__JOB ITEM 1__:
From the article about fantasy sports and gambling, list the media outlets that the lawsuit says host pay-to-play fantasy leagues.
__JOB ITEM 2__:
In the article about fantasy sports and gambling, restate word for word the passage that begins at the words "Fantasy Sports League" and stops after "form of gambling?".
__JOB ITEM 3__:
Write a continuation of the article about fantasy sports and gambling, starting after its final sentence.

__TEXT SHOWN__:
Fantasy Sports League or Real-Life Gambling?

By Tresa Baldas
The National Law Journal
08-21-2006



A Colorado attorney is taking on the world of fantasy sports in a first-of-its-kind lawsuit that raises a controversial question: Are these pretend sports just another form of gambling?

That's what Charles E. Humphrey Jr. claims in a lawsuit that alleges that media including the ESPN cable network, CBS and The Sporting News are getting away with illegal gambling by hosting pay-to-play fantasy leagues, complete with big cash prizes and wide-screen TVs.

At the heart of his complaint is that fantasy sports -- a $1.5 billion industry with more than 15 million players -- are games of chance, not skill, and therefore qualify as gambling. Humphrey v. Viacom Inc., No. 2:33-av-00001 (D.N.J.). Humphrey is being represented by the class action firm Gardy & Notis in Englewood Cliffs, N.J.

The lawsuit has raised some commotion in the fantasy sports industry, which has invited a team of attorneys to discuss the potential impact of the suit at the 14th Fantasy Sports Trade Conference in Las Vegas on Aug. 30.

"People of course are nervous about [the lawsuit] but the general feeling in the industry is that fantasy sports are not gambling," said Glenn Colton of the New York office of Palo Alto, Calif.'s Wilson Sonsini Goodrich & Rosati, who will speak at the conference.

Colton, who also represents the Fantasy Sports Trade Association, doesn't believe Humphrey's suit will succeed.

"I think that the premise that [a fantasy sport] is more chance than skill is simply wrong," Colton said. "There are very large number of ways in which someone can skillfully and intellectually predict how a player is going to perform."

__PROVIDED DATA__:
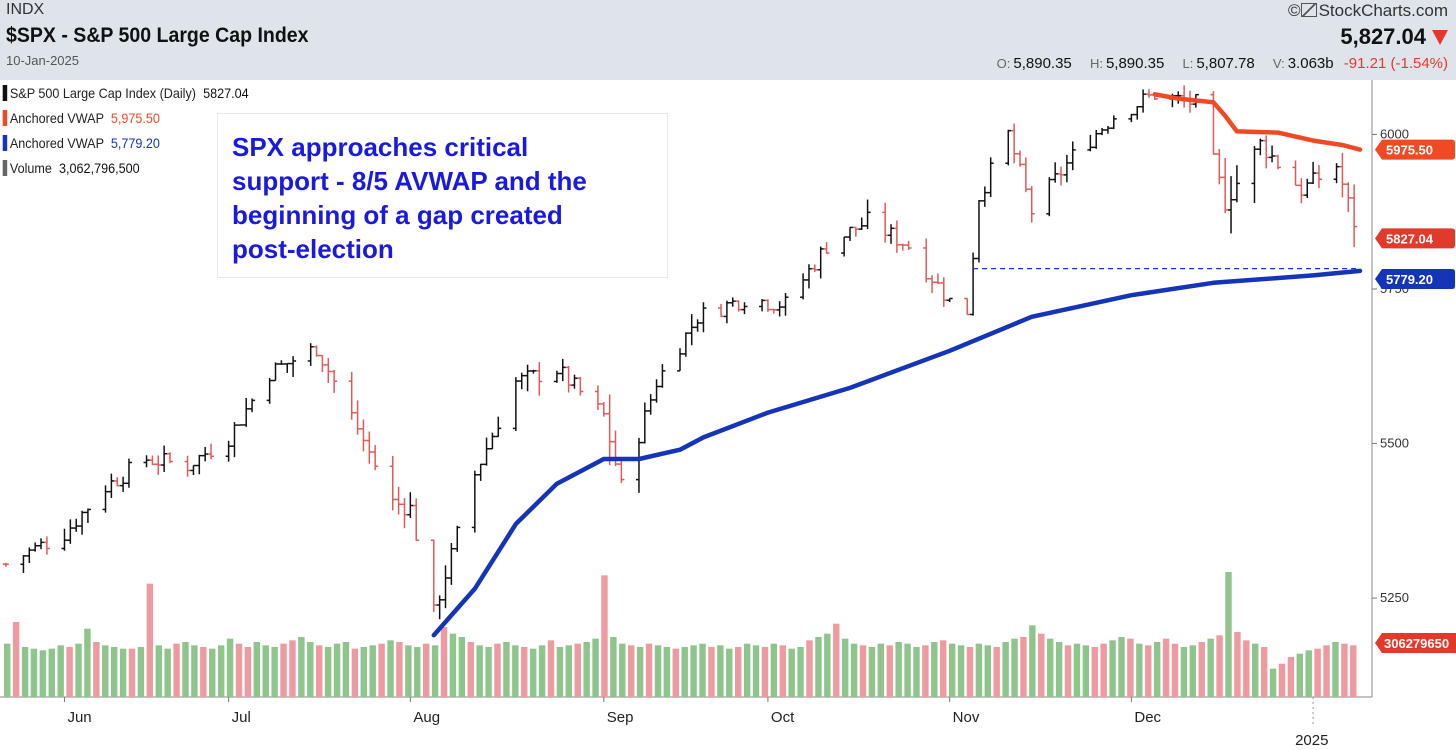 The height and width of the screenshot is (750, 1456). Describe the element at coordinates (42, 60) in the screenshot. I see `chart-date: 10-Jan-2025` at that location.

__ANSWER BOX 1__:
ESPN cable network, CBS, The Sporting News

__ANSWER BOX 2__:
Fantasy Sports League or Real-Life Gambling?

By Tresa Baldas
The National Law Journal
08-21-2006



A Colorado attorney is taking on the world of fantasy sports in a first-of-its-kind lawsuit that raises a controversial question: Are these pretend sports just another form of gambling?

__ANSWER BOX 3__:
For example, Colton said, a fantasy football player can study offensive coordinators' techniques, evaluate who gets the ball more often -- wide receivers or running backs -- or study a quarterback's performance.

"That's skill, not luck," Colton said, noting that a bill is pending in Congress that would declare fantasy sports a legal business, not gambling.

Humphrey disagrees, arguing that fantasy players can often lose because of circumstances beyond their control, like plain bad luck.

For example, he said, if a baseball pitcher throws out his arm, or a football player twists an ankle, or a coach pulls out a star player to give him a break -- all of those circumstances are beyond the player's and bettor's control. "A player can perform well or poorly based on circumstances out of their control and out of the control of the bettor," Humphrey said. "This falls into a game of chance."

Humphrey filed his suit in federal court in New Jersey under that state's gambling loss recovery statute, which allows a "private attorney general," or qui tam plaintiff, to recover half of gambling losses, with the other half going to the state. Six other states, and the District of Columbia, have similar laws allowing a third party to recover gambling losses -- Georgia, Kentucky, Illinois, Massachusetts, Ohio and South Carolina.
Humphrey's complaint centers on pay games offered by CBS Sportsline.com, ESPN.com and SportingNews.com. All three companies declined comment.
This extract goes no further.